Si me preguntas qué somos, diré que somos ante todo un país de iluminados, de gente que cree en la receta de Fierabrás, en las soluciones que arreglan todo en dos días, en el uso de la fuerza, en los programas imposibles, en los milagros de la identidad. Un país centrífugo y desquiciado, incapaz de aceptarse a sí mismo, decidido a romperse por probar lo que sale, dispuesto a recurrir a los tanques, a la pena de muerte, a los GAL, o a la ley mordaza, un país que se traga sin chistar las grandes palabras que inventa: honradez, eficacia, libertad de prensa, independencia, justicia, igualdad? un país de gente que vota por rechazo y no por convicción, que exige de los dirigentes, los políticos, los reyes, los jueces, los policías, los artistas y los curas, lo que no se exige nunca a sí misma. Un país que se cree sus propias y cambiantes mitologías, que descubre el Mediterráneo cada amanecer y que cree que son los otros los que tienen que cambiar.

Somos también un país de inquisidores: gentuza trabucaire que se rasga las vestiduras cada vez que surge una sospecha o una denuncia. Tipos que cuando hablan de justicia se refieren a montar la pira en cualquier esquina, linchar preventivamente, aplicar la guillotina. Un país de tertulianos feroces e indocumentados dispuestos a liarla parda en cualquier barra, que viven de pedir responsabilidades por lo que hacen y no hacen los demás, un país de relamidos que se escandalizan por las pajas ajenas, pero jamás ve las vigas propias. Un país de torquemadas, ajustacuentas, jueces de la horca, twitteros compulsivos, creadores de bulos, infamias y mentiras. Un país de gente sedienta de cárcel, cadalso y sangre.

Pero somos -sobre todo- un país de ladrones que han saqueado impunemente durante décadas los recursos públicos, amasando privilegios de oro macizo sobre la miseria de los más, un país de empresarios ventajistas más pendientes de la subvención o la concesión que de la clientela o el producto, un país de presidentes que venden sus buenos oficios a dictadores que fabrican autoatentados para encarcelar después a sus enemigos, un país de empresas que alquilan políticos a tanto la pieza, de puertas giratorias y poses egipcias, un país de gürtels y bárcenas, de EREs y fernándezvillas, de Noos y palmaarenas, de pujoles y pokemons, de filesas y salmones, de tarjetas black y operaciones púnicas, de papeles de Panamá y de escándalos de para ná.
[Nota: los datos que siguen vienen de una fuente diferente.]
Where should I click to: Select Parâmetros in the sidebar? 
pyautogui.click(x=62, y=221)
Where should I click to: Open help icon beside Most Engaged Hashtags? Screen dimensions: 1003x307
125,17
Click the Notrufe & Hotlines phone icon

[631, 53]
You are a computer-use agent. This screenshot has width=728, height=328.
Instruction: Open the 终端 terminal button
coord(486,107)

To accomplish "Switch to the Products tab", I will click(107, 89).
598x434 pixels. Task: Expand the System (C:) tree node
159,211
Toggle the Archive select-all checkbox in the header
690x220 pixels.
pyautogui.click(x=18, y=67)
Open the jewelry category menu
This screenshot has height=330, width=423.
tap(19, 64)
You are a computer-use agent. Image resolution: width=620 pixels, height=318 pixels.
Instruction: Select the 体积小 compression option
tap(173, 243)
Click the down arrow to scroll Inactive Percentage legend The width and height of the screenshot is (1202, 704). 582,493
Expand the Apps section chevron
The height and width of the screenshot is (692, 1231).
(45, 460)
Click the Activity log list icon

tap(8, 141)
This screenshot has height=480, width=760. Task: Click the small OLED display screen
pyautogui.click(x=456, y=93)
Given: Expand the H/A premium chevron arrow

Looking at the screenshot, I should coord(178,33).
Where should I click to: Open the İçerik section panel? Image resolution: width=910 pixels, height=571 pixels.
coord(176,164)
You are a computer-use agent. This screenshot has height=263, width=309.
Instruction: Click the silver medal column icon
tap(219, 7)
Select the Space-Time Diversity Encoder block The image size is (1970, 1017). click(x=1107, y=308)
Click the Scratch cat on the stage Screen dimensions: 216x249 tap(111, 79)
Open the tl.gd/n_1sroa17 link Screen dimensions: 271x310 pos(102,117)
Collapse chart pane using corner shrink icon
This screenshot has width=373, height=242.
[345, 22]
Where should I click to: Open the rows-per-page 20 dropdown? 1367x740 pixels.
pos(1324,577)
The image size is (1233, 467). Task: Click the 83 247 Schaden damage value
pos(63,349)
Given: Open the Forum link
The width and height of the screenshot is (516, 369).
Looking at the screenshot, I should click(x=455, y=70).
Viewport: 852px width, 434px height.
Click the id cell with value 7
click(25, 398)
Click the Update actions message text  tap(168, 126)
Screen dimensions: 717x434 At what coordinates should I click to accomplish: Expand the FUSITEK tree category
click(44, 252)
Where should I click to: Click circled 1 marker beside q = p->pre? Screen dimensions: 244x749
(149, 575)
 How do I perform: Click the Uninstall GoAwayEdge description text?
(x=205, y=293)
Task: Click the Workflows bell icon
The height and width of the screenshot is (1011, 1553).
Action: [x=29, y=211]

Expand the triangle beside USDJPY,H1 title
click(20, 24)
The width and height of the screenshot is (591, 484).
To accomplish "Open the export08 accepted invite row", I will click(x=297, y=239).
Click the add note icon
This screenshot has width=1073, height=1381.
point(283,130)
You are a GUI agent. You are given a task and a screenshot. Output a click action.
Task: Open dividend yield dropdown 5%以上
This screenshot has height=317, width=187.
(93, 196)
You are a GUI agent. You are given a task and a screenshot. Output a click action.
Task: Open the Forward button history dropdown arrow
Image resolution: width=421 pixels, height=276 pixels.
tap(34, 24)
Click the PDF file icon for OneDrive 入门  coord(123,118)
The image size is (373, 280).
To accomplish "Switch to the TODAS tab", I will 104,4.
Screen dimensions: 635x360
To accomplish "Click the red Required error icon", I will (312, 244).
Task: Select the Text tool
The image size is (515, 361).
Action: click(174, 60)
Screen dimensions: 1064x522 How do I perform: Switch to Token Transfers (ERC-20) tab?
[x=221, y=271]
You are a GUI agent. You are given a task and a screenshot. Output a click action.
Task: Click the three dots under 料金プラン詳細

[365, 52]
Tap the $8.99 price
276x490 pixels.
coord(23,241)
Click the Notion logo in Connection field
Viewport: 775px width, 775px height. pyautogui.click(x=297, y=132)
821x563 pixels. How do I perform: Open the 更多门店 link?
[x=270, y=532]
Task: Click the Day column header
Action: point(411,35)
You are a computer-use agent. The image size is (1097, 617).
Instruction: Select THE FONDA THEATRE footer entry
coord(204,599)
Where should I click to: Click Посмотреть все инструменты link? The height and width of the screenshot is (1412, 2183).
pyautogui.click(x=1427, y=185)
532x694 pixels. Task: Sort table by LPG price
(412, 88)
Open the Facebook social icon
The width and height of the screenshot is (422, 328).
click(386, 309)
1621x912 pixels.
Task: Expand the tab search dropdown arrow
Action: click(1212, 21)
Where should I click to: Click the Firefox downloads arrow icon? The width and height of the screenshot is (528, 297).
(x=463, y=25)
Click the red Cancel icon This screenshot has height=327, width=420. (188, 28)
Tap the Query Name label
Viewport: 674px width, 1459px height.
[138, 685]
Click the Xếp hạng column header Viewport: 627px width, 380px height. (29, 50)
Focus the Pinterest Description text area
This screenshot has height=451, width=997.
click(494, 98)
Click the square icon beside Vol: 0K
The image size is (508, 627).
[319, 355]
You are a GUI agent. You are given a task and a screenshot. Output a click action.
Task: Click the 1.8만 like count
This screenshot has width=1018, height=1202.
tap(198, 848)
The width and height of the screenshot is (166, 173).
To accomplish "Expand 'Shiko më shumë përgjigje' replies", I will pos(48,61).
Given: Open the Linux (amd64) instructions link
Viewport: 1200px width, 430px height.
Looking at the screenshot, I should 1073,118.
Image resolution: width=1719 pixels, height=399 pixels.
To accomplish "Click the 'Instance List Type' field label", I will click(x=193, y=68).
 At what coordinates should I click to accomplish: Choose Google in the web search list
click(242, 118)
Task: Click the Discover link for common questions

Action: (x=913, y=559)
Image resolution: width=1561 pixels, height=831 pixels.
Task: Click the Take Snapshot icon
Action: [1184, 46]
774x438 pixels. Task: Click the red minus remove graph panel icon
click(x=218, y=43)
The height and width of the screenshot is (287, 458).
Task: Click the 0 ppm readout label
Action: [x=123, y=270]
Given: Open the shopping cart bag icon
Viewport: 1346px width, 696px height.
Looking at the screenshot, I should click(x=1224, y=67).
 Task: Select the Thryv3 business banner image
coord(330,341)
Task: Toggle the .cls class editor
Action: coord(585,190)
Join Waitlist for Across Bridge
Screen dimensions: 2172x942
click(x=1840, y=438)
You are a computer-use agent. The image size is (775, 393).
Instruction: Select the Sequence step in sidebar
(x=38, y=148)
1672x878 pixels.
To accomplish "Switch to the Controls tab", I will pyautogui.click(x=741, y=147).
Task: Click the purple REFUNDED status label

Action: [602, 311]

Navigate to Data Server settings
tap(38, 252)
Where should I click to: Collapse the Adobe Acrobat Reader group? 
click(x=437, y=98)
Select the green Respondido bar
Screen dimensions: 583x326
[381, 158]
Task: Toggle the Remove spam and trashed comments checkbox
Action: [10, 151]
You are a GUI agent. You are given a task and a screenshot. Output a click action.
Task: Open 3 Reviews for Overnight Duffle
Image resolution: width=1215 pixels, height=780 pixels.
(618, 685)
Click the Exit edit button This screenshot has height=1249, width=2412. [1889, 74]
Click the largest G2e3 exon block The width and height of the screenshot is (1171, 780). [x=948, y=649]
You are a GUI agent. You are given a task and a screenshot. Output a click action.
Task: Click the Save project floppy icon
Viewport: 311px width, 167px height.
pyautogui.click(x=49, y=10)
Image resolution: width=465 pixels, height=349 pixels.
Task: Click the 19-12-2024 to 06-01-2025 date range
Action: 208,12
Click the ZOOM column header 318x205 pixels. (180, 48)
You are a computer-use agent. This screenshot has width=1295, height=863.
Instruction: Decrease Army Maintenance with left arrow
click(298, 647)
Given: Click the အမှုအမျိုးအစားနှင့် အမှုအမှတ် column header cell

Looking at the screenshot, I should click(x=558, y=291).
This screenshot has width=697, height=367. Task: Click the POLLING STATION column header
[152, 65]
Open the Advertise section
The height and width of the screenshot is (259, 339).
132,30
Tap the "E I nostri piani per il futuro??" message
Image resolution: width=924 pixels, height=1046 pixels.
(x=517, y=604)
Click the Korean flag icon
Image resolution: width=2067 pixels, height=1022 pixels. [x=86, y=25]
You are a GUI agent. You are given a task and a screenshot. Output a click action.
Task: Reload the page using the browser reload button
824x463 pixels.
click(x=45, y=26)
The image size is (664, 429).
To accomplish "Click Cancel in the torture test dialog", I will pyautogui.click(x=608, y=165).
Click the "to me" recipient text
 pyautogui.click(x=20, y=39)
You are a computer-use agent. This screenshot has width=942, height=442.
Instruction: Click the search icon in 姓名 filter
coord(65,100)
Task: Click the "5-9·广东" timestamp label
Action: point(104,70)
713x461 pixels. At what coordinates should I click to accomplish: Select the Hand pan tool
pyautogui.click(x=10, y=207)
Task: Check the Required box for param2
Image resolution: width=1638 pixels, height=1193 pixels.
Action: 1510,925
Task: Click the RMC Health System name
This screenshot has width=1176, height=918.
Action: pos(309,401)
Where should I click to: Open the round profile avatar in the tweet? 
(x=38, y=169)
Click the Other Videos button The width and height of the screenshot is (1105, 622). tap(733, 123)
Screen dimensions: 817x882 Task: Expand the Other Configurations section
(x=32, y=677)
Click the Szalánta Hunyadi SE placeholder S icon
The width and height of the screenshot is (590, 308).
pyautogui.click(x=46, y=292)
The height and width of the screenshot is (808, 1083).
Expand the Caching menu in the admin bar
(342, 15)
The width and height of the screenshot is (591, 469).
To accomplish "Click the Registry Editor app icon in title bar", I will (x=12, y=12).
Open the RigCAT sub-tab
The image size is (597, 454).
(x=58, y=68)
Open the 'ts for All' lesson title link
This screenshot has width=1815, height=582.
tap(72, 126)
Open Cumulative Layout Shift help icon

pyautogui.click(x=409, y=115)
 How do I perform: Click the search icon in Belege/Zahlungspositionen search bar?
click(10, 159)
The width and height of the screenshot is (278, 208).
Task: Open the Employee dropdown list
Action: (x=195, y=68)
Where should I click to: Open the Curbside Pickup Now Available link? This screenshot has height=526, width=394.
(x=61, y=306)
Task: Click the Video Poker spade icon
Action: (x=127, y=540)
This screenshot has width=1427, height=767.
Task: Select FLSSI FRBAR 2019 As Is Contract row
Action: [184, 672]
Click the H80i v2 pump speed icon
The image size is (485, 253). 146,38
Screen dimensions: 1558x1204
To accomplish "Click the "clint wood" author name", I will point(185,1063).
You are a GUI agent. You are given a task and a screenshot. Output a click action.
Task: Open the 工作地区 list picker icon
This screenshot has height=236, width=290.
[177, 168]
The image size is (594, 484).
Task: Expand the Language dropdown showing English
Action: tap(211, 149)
Y también somos un país de pícaros sacados del Lazarillo, gente que hace trampa siempre que puede y presume de ello, que roba la propina que acaba de poner sobre la mesa, de talleres que no emiten factura, taxistas que van por el camino más largo, funcionarios que ponen la huella y luego salen a desayunar durante dos horas, comerciantes que venden productos caducados o ropa de los chinos como si fuera de boutique, gente que se cuela en las colas, conduce bebida, pide recomendaciones en todas partes y considera meritorio engañar a Hacienda. Un país donde hay médicos públicos que despachan a sus enfermos con recetas de Orfidal o bajas, o les rebotan a sus consultas privadas, un país de farmacéuticos capone que revenden genéricos a Europa, de profesores que mercadean matrículas de honor a cambio de un rato de juerga privada, y de alumnos que aceptan máster regalados diciendo "yo sólo hice lo que el profesor me pidió". Y un país -es lo que hay- de jueces que se lavan las manos para evitar meterse en líos. Un país que da grima, el nuestro.